Yuri ile birlikte aynı zamanda bir açıkhava müzesi olan Duduki Köyü’ne gitmek üzere yola çıkıyoruz. Yolda Yuri savaş döneminden bahsediyor. Savaş döneminde Nazi subayları Belarus toprakları içindeki 620 köyü tamamen yakmış. Bunların bir kısmını ise şimdi ziyarete açmışlar.
Şehirden 18 km ötede başka bir açık hava müzesi daha var; “Ozertso” burada da otantik binaları görmek mümkünmüş. Ancak biz buna gidemedik.
Duduki köyü’ne giderken yolda Yel değirmeni görüyoruz. Buradaki fotoğraf molasının ardından köyün girişine geliyoruz. Girişte çimenlerin ortasında tek başına duran Ahşap bir kilise var. Muhteşem!

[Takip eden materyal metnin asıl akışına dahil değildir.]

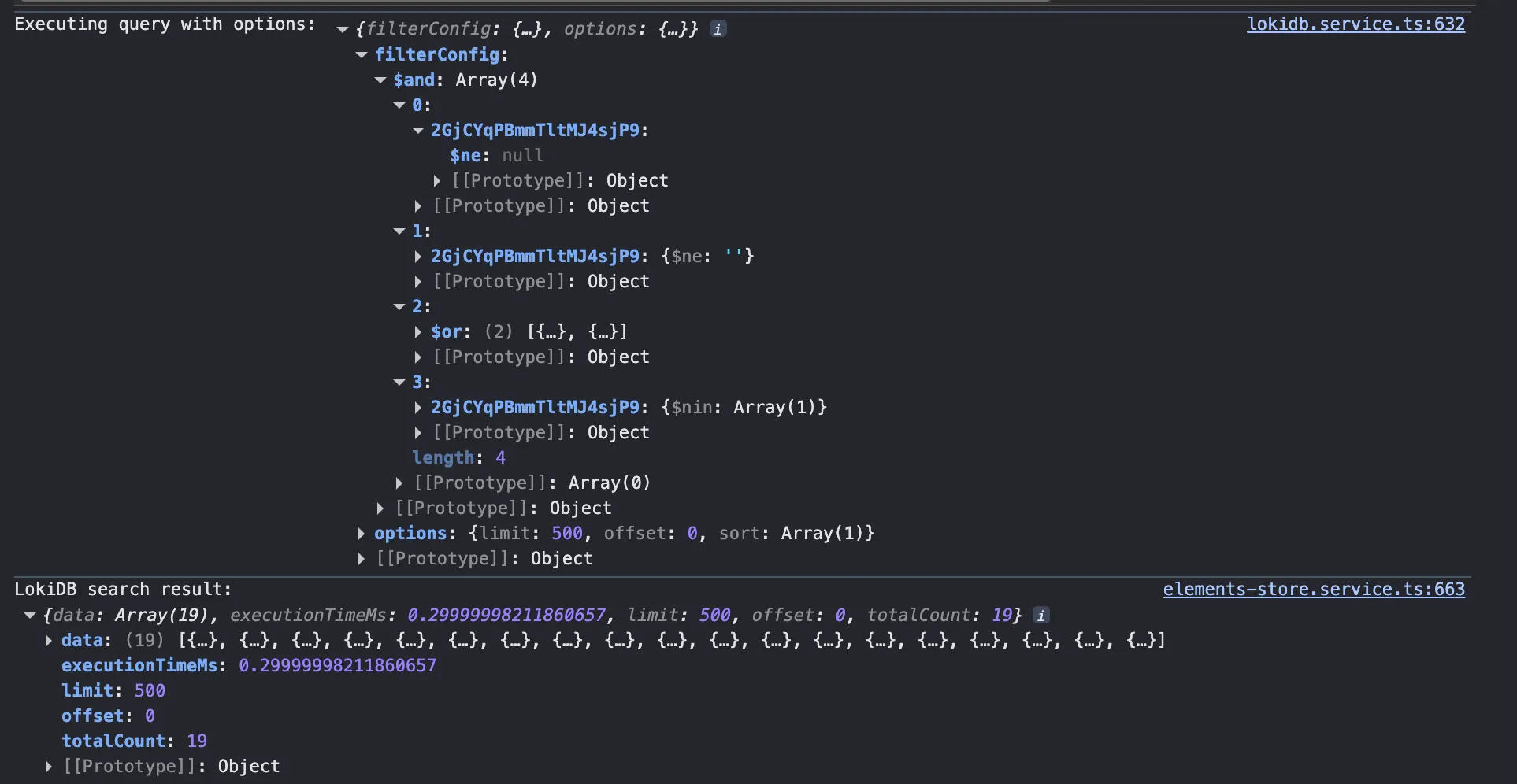The image size is (1517, 784).
Task: Expand the {$nin: Array(1)} entry
Action: coord(418,408)
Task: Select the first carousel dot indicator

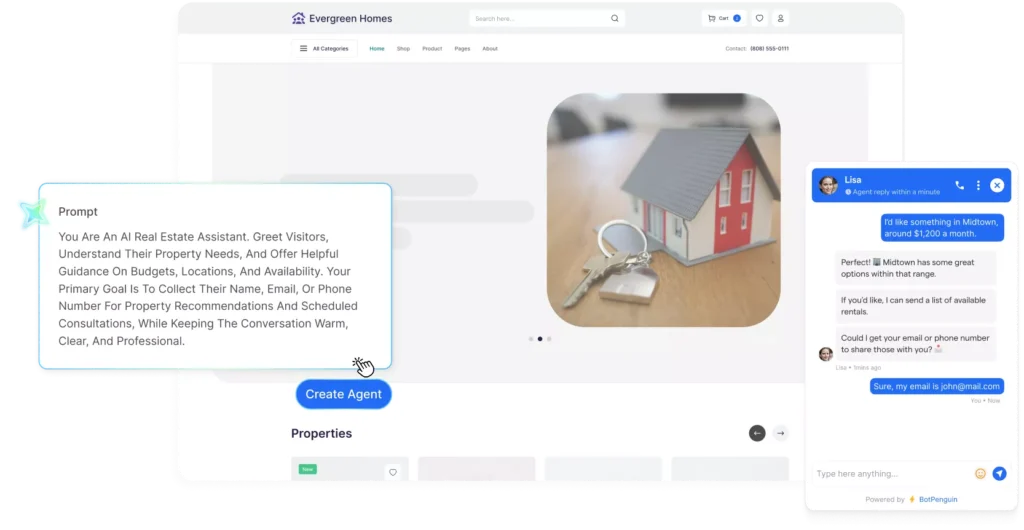Action: (x=531, y=339)
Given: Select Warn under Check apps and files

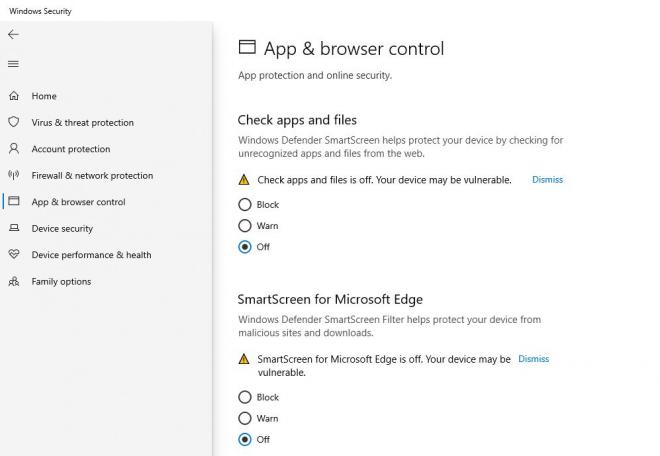Looking at the screenshot, I should pyautogui.click(x=245, y=226).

Köye girişte cüzzi bir rakam alıyorlar. İçeride sıra sıra dizilmiş odacıklar ve her odacıkta farklı bir el sanatı var. Bu ufak odacıklarda oranın yerlileri kendi el sanatlarını sergiliyorlar. Sırasıyla ahşap oymacılık, Kilden vazolar yapanlar var. Bu odacıkların girişine dikkat edin. Ağaçtan basamaklar yapmışlar. Ahşap zaten sıcak bir malzeme, buranın yerlileri de çok sıcak, anlayacağınız bu köyde sıcacık bir ortam esiyor. En son bölümünde ise eski arabaların sergilendiği bir alan var. Arabaya ilgi duyanlar kaçırmamalı.
Onun hemen yanında geleneksel bir köy evi geziyoruz. İçinde ekmek fırını, kızak, elişi örtüler var. 2 katlı ufacık bir ev. Yuri, aslen Gomel’liymiş ama Minsk’te daha iyi iş potansiyeli olduğu için eşi ve oğlu ile birlikte buraya yerleşmişler. Bu arada Belarus’ta işsizlik oranı sadece %1,6.
Buradan at çiftliğine doğru yöneliyoruz. Orada tutulan tayları besliyoruz. Biz tan ağıla doğru yürürken ağıldan 9-10 tane at çıkıyor ve koşmaya başlıyorlar. Hayranlıkla izliyorum.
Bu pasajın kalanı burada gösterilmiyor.